TEXT SEGMENT:

Jane Goodall, “What Stands to Reason” Review of Wakuwal, Sydney Review of Books, https://sydneyreviewofbooks.com/wakuwal-another-science-is-possible/

 

 

Australia needs a new narrative that binds all who live here. It is not just that there is a “whispering in
the hearts” 1 of white Australians wanting to end the lie that the British government colonized terra
nullius – a land without people in 1788. There is a yearning to belong and to understand the majesty of
Australia’s lands and seas. This overwhelming feeling floods the minds of anyone who lives here for any
length of time.
It was from this place of longing that I imagined an Irish fairy, a mokoy, looking over the trials of her
country men and women sent so far from home, trying and finally succeeding to make a connection
between worlds.
Beyond the diasporas of culture and language that have pondered the antipodes, this place we call
“Australia” demands its narrative and the people who truly sing and dance the land itself are our first
nations Aboriginal peoples. They are the oldest living culture on earth. Beyond all of our attempts to
understand this place and to build edifices, parliaments and constitutions, the first nations peoples hold
the secret to Australia’s future in the world.
This new narrative we are building is something stronger than law or constitution. It is about the
inclusion of strangers and of belonging to each other. The beautiful little girl with blonde hair embraces
her adoption by her Aboriginal family as something as important as a passport or marriage certificate or
even a family home. She feels new love in her heart. She has new names. She has new dances to learn,
new obligations and traditions that run back to the beginning of time itself.

DATA SHOWN:
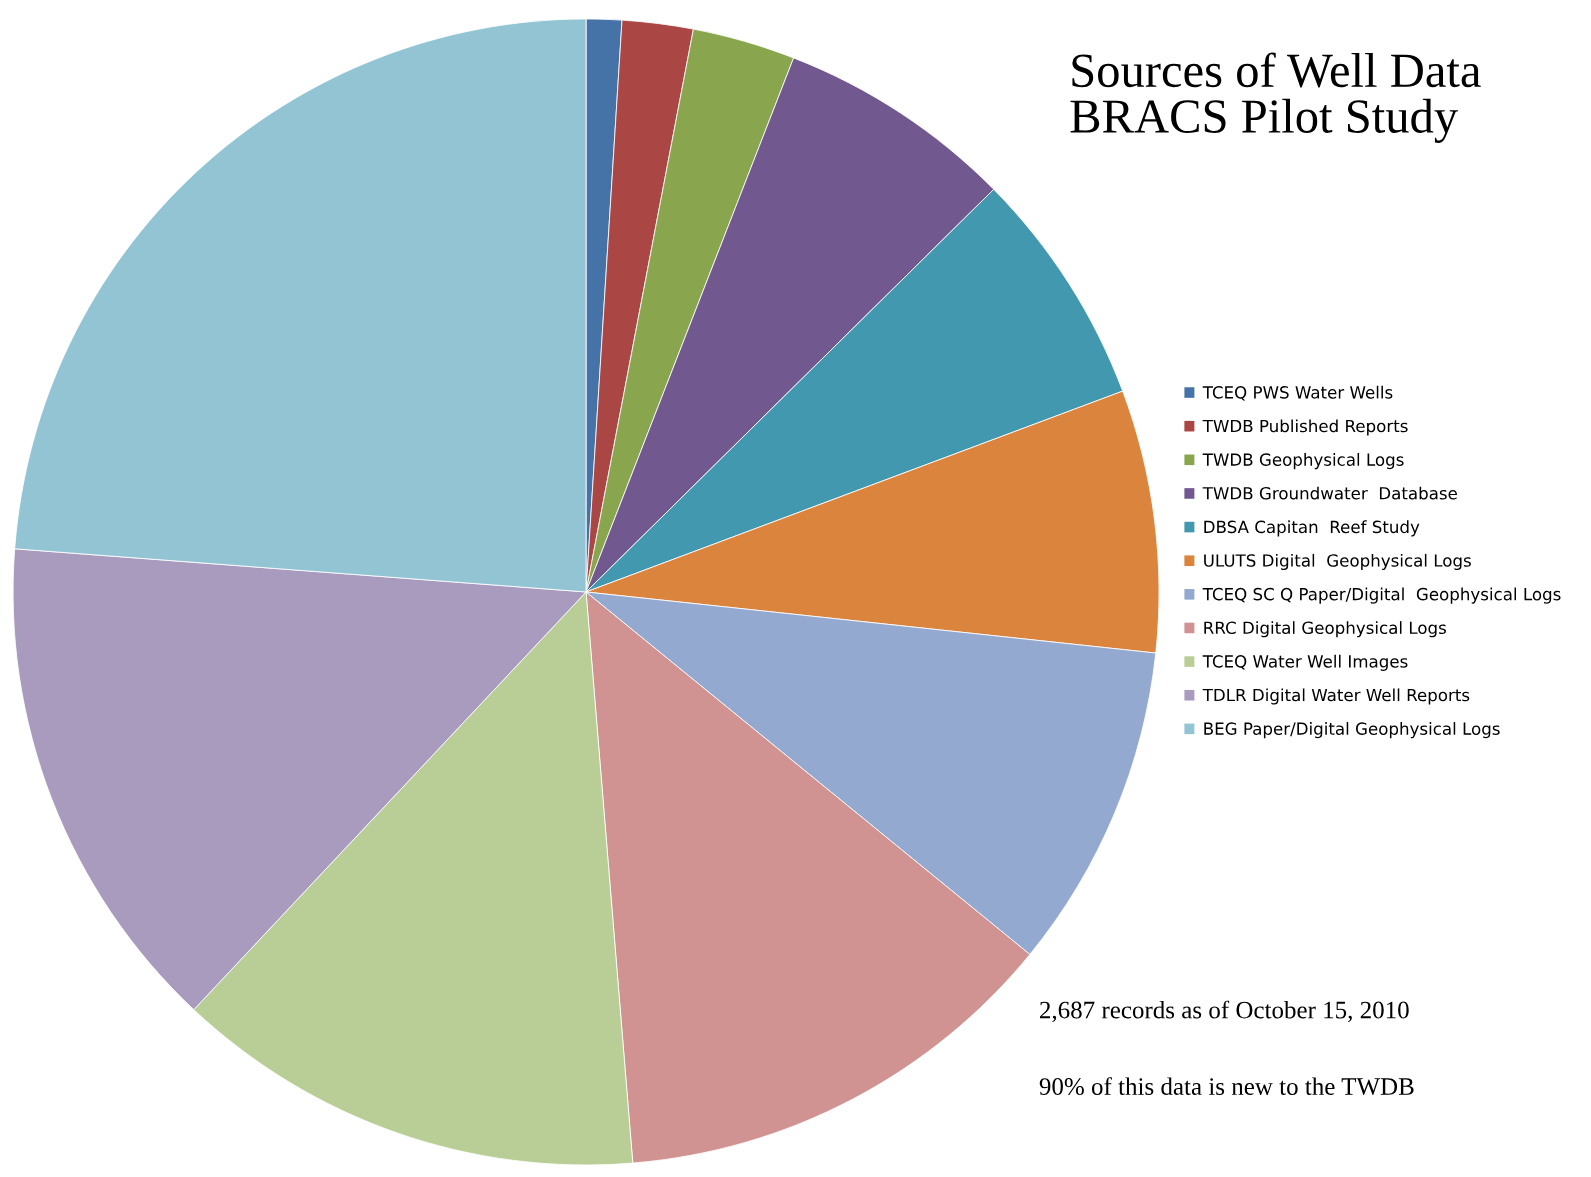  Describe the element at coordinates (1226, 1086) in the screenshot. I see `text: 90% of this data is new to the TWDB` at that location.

PROBLEM STATEMENT: Extend the passage above on a new narrative for Australia, picking up right after its final sentence.

ANSWER BOX:
Australia needs a new narrative because in the words of Paul Foss’ beautiful essay Theatrum Nondum
Cognitorum (Unrecognised Theatre) : “The whole of Australia is pure invention. There is no such
country, there are no such people”. 2
To have any reality the Australian nation and its constitution need to be adopted by Aboriginal first
nations peoples. Australia’s politicians and statesmen and women ruminate about the formal
constitutional recognition of Aboriginal peoples. But in the eyes of the wise it is the reverse that needs
to occur. There are many within the Aboriginal community who are skeptical about the formal
recognition of Aboriginal people by the politicians and by a formal national constitutional referendum.
Why is it needed? We were always here! We will always be here. While the practical reality is that the
sooner constitutional recognition of Australia’s Aboriginal nations is achieved the better, it is a moot
point and I think we do need to turn the question on its head.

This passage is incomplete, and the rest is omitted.